What if the information you want to speak is not written in complete sentences? Since data fields cannot be punctuated, you may be able to control the output by changing the speaking rate and pauses between the information.

Pauses

You can control the pace of the Text-to-Speech output by inserting pauses. If you are speaking text that you control, the easiest way to do this is with punctuation within the words to be read. Remember to punctuate exactly like you would in a sentence (for example, do not leave a space before a period or a comma).

When speaking out a large block of text, you may hear a pause where you do not want a pause. First, check if there is any stray punctuation causing the pause. If not, you can insert a short recorded silence phrase before the sentence during which you heard the pause. This should eliminate the misplaced pause. If the text block is from a remote database, however, this may not be possible.

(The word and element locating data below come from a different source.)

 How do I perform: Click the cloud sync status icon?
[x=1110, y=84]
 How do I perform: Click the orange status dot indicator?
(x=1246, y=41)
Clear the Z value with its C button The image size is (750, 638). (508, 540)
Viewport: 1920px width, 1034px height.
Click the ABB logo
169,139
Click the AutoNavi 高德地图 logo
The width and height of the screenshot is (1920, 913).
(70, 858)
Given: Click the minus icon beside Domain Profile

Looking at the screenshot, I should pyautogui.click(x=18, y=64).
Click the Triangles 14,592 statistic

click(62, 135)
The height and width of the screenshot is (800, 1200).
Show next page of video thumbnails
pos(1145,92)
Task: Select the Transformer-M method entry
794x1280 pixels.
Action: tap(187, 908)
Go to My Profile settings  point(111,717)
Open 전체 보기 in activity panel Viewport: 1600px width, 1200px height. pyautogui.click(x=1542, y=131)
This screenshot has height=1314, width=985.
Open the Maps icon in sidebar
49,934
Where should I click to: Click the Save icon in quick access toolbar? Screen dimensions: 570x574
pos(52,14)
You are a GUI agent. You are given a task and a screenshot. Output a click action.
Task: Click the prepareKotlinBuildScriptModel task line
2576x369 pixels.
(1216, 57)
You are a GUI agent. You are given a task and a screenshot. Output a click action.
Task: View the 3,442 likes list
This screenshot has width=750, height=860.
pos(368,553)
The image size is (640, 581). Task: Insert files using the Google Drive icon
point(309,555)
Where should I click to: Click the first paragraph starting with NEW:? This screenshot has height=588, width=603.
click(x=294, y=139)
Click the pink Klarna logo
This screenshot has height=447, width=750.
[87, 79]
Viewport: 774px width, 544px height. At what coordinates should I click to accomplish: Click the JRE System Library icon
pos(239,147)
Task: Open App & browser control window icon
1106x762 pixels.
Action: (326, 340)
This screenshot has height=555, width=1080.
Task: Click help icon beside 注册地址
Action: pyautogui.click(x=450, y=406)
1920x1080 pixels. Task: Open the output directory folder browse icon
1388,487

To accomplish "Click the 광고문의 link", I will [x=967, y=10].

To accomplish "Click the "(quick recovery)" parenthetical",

Eliminate typographical errors

Text-to-Speech pronounces exactly what is written, so typographical errors can cause mispronunciations. To make Text-to-Speech output as understandable as possible, look for and listen for typographical errors in the ASCII text, and remove them when you test the application.

Remember Text-to-Speech pronunciation differences

Text-to-Speech relies on built-in rules, but cannot account for all exceptions. Therefore, it may mispronounce words, especially some names. If Text-to-Speech mispronounces a word, use phonetic spelling to correct the pronunciation. For example, Text-to-Speech pronounces the name "Bagge" as "baggy," but the correct pronunciation is with a silent e. You can change the spelling of the name to "bag" so that Text-to-Speech pronounces it correctly.

Another way to overcome mispronunciation or misunderstandings is to spell some of the information, especially for names. Design the application to speak the name, then spell it out. Or, you can give callers the option of having a name spelled out.